No one would dispute the Mission burrito’s status as an iconic, quintessential Bay Area food. But in case you needed further evidence, consider the many tortilla-wrapped spinoffs that our region’s multicultural food communities have wrought: Here in the Bay, we have Mexipino sisig burritos. We have kati roll-esque Indian burritos stuffed full of saag paneer or chicken tikka masala. Vegan barbecue burritos (aka “barbequitos”). Korean burritos layered with gochujang and kimchi.
The latest trendsetter? West Berkeley’s Afghan Burrito, whose namesake specialty comes generously stuffed with kebab-inspired chicken or steak, rice, beans and — crucially — a signature “Golden Sauce” so top-secret that co-owners Khalid Popal and Hani Kharufeh are reluctant to tell me any of its ingredients. (“There’s water,” Kharufeh conceded the third time I asked the question.)
This is a tasty, well-constructed burrito by any measure: The meat has that satisfying kiss of smoke you only get from grilling over a live fire; the beans are toothsome; the rice is well seasoned. But the sauce is what sets the burrito apart, giving it a slightly sweet, buttery richness (though it’s not made with butter) and a flavor profile loosely reminiscent of something you might find at one of New York City’s famed halal chicken carts.

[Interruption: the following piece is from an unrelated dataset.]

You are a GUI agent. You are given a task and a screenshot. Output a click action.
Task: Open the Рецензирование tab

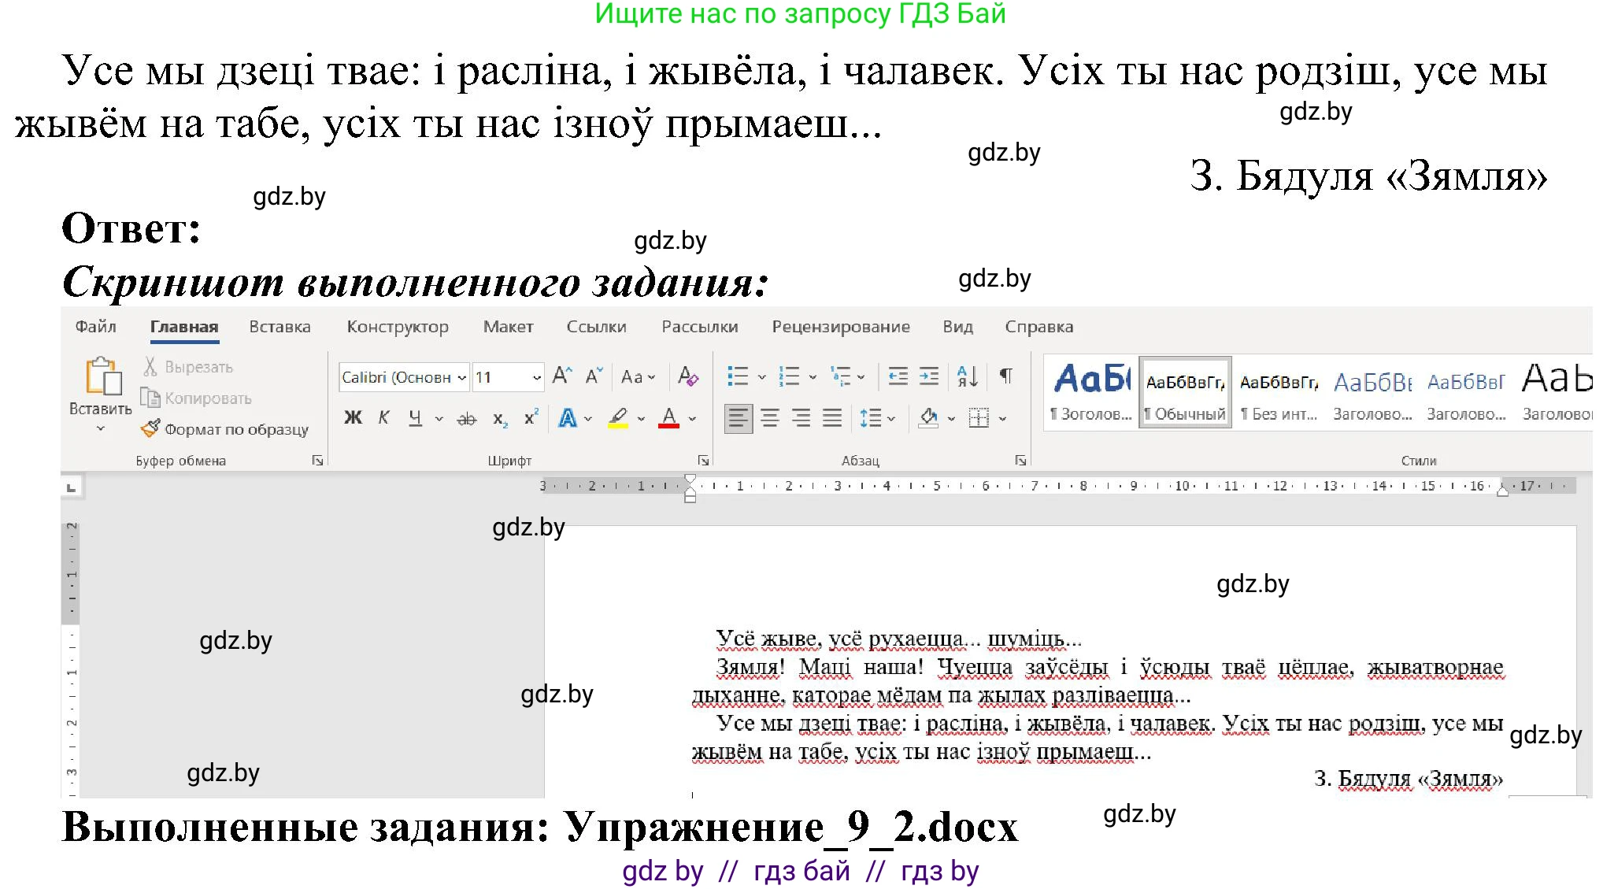pyautogui.click(x=842, y=326)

Wrapped in eye-catching gold foil, the burritos are delicious enough, and aesthetically pleasing enough, to become the Bay Area food scene’s next big thing.

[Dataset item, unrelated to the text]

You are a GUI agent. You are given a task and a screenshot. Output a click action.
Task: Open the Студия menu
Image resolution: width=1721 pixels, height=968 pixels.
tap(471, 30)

But according to the restaurant’s founders, the Afghan burrito actually has a long history in the East Bay, going back at least 30 years. That’s when Popal’s uncle, Kabir Nejat, invented it for his own restaurant, the Hot Shop in Albany, which sells a similar style of burrito to this day, just two miles up San Pablo Avenue. Nejat is the one who created the now-famous golden sauce and then sold the recipe to Popal and Kharufeh in 2020, when the two friends were looking to open their own food business.